Multiple biologicals have been studied or are still under investigation,
however a lot of them seems to fail. It is of great importance that the
molecular biologic research should focus more on mesothelioma-specific
pathways and biomarkers, instead of copying mechanisms and treatments that
were successful in other tumour types. Looking at the list of new
VEGFR-inhibitors being tested in MPM, one can question if it is a wise use
of the limited patient resources to perform so many "me too" trials in
this uncommon disease? One can question whether trials with so-called
targeted agents in an unselected population of mesothelioma patients are
appropriate. Investigational surgical approaches The role of surgery
remains controversial and should be further explored. Although the
multimodality treatment procedure seems feasible, overall treatment time
is long and psychological distress is considerable.
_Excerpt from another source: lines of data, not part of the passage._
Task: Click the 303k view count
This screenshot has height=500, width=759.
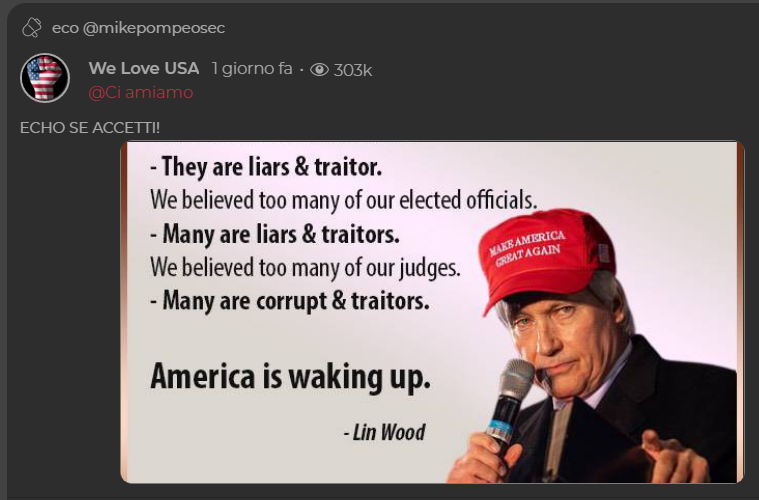Action: click(352, 70)
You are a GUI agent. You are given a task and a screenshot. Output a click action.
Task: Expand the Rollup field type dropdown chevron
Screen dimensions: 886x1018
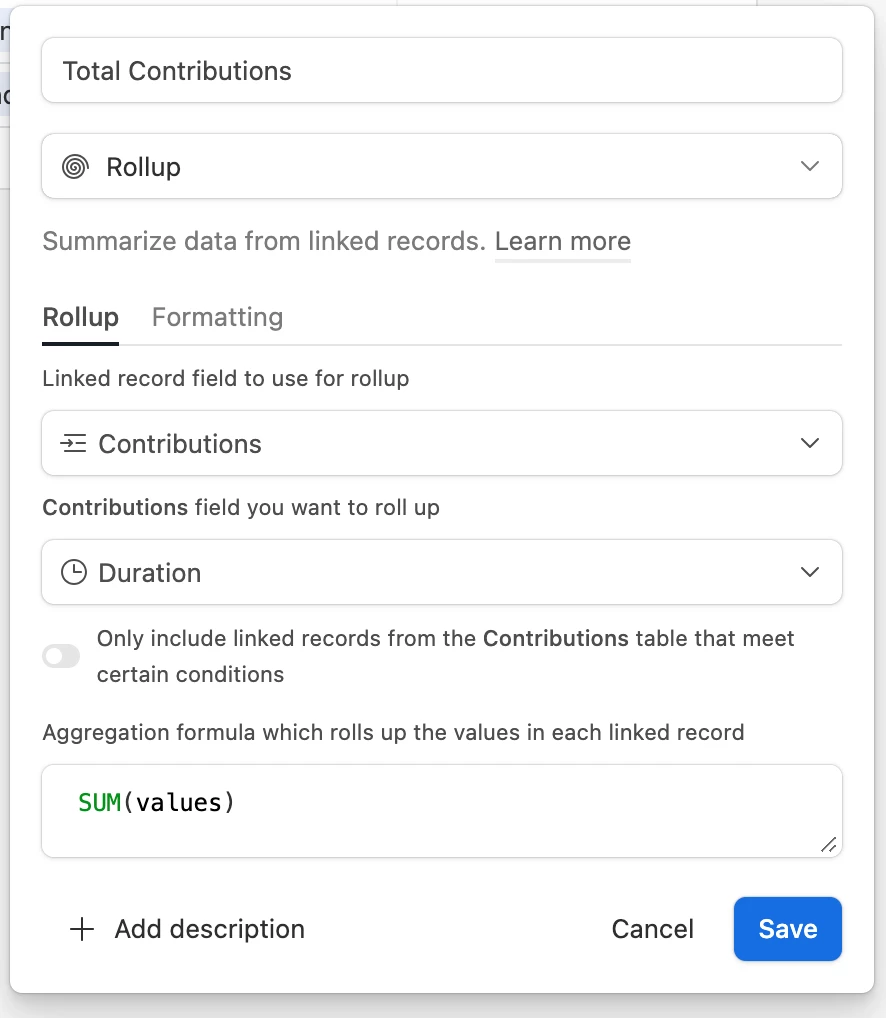coord(810,167)
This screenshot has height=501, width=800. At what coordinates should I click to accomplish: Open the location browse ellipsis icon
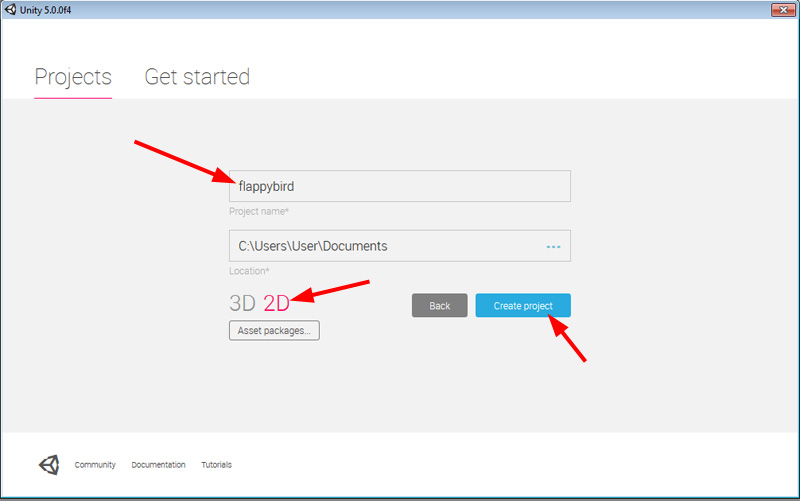click(x=553, y=246)
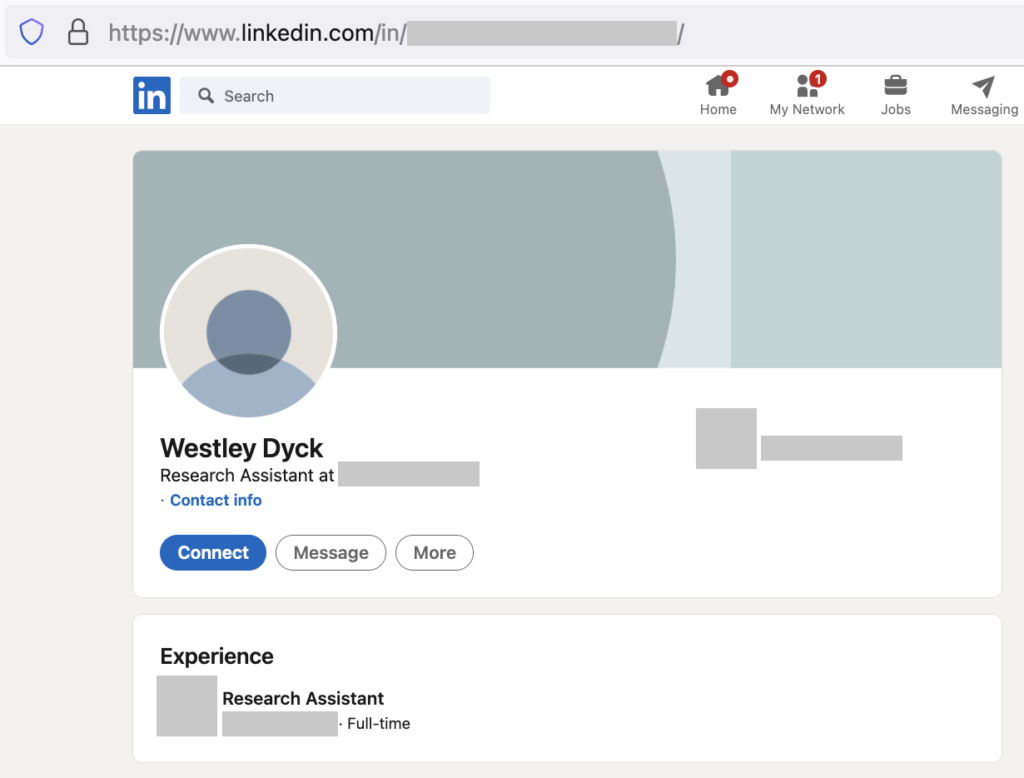
Task: Click the padlock icon in address bar
Action: pyautogui.click(x=77, y=31)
Subgroup analysis of a
large Scandinavian phase 2 combination chemotherapy trial shows a median
overall survival of 22 months in patients with good performance status,
epithelioid subtype, stage I-II and aged 70 years or less, equivalent to
survival in patients subjected to multimodality treatment. These findings
stress the importance of a large prospective multicentre, in which
operable patients with early stage resectable MPM are randomly assigned to
a surgical and a non-surgical management. The feasibility of this approach
has been explored in the UK MARS 1 trial, in which the randomisation is
between EPP followed by PORT and any palliative treatment, including
pleurodesis, following an induction treatment with chemotherapy. The
results of the feasibility part of this trial have recently been released
and show no difference in survival between both treatment arms. A large
retrospective uncontrolled series reports that P/D might prolong survival
as compared to EPP and that a less invasive procedure might hence be
preferable in selected patients, provided it is standardised. In a
systematic review of 1270 patients who had undergone lung-sparing surgery
for mesothelioma, overall survival was comparable with the outcome
reported in historical series including EPP. It is expected that a large
European multicentre randomised trial will be conducted in the coming
years, addressing the role of any tumour resection in MPM. Whether the
latter will include EPP remains to be determined. Investigational
radiotherapy approaches The role of PORT in MPM is controversial and based
on a single uncontrolled retrospective series. This additional value of
PORT is being addressed in an on-going Swiss study, in which eligible
patients are randomised after EPP between observation and hemi-thoracic
PORT. Pleural IMRT allows administering a radical dose of radiotherapy to
a MPM with intact lung. The role of IMRT with chemotherapy is presently
being investigated in patients with unresectable disease. Currently a
study that looks at whether giving a short intense course of chest
radiation just prior to surgery will sterilize these tumour cells and
thus, avoid or reduce contamination of the areas outside the chest cavity
is ongoing. The investigators hypothesize that short neo-adjuvant
(pre-operative) hemi-thoracic IMRT, followed by immediate planned
extra-pleural pneumonectomy (EPP) (+/- adjuvant chemotherapy) will reduce
the risk of intra-operative seeding and reduce the incidence of distant
metastatic disease. Another trial explores the use of tomotherapy to treat
mesothelioma more aggressively than has been possible before.
Tomotherapy's ability to treat unusual shaped tumours, particularly when
they are wrapped around sensitive normal tissues (the lung), enable higher
doses of radiation to be used and this may improve its effectiveness.